TVアニメでの放送は、録画であったりDVDやブルーレイによって何度も繰り返し視聴され、巻き戻しや一時停止やコマ送りなどが何度もなされることが前提で作られていたのかということが、今回の映画作品を観ることで逆説的に解る。たとえば、「物語」シリーズではおなじみの、文字を使った表現。本作でも文字の挿入は多用されているが、短いセンテンス(主に外国語だけど)なので言葉の意味も挿入された狙いもすぐに解る。TVアニメでよくやる、画面いっぱいに出ては一瞬で消える大量の文字列という手法は、今回の映画では行われていない。また、一回聞いたきりでは意味を理解するのに追いつかないような哲学をブンブン押し出した長広舌も、今回は無し。だって映画館では巻き戻しも一時停止もできないのだから。そういえばマニアックな小ネタも無かった。
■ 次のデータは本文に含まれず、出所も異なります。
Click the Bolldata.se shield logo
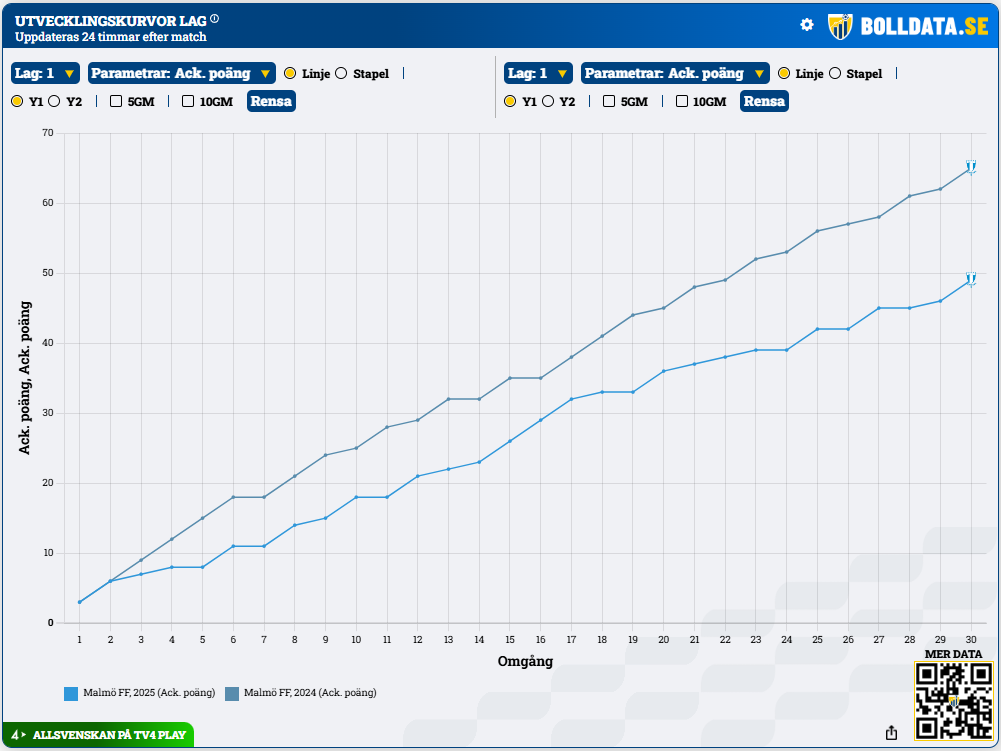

代わりに本作が力を入れているのが、一度見たら忘れない強烈な画作りである。冒頭から主人公は、息を切らして螺旋階段を駆け上がり、大量のカラスに囲まれた中で火ダルマになって苦しみ暴れまわり、ビルの上から落下する。説明もなしに、いきなりこれである。インパクトは充分だ。

スクリーンで映画を観るということの一回性に重点を置いているがゆえであろう。ほかにも、切断された両腕両脚から吹き出る血が、女の子の揺れる胸とパンツが、映画の一回性によるインパクトによって次々に記憶に焼き付けられていく。正直ストーリーは起承転結の「起」しか進まないので物足りないが、それを補って有り余るほどの画が無数にある。

最後にもうひとつ。空間処理も、TVアニメと映画で大きく違うと感じた。新房昭之作品は、あえて空間を非現実的に大きくしていることが多い(建物の外観からありえないほど部屋の中が広いことは、新房作品ではいつものことである)が、今回の映画版では適度に抑えている。それでもまだ大きすぎるのだが。地下鉄の駅のシーンでの、あの適度に長すぎるエスカレーターと、適度に広すぎるプラットホーム。なんとなく自分も迷い込んでしまいそうな、リアルじゃないがゆえのリアリティがないだろうか。あと主人公の自宅が、TVアニメとまったく違うデザインで、コルビジェかミースかというようなモダニズムばりばりの近代建築だった。アレはなんだったのだろう。

 

※ 追記
森川嘉一郎さんのツイッターによると、主人公自宅のモデルは丹下健三の自邸らしい。あの廃墟は同じく丹下作品の山梨文化会館がモデル。なるほど。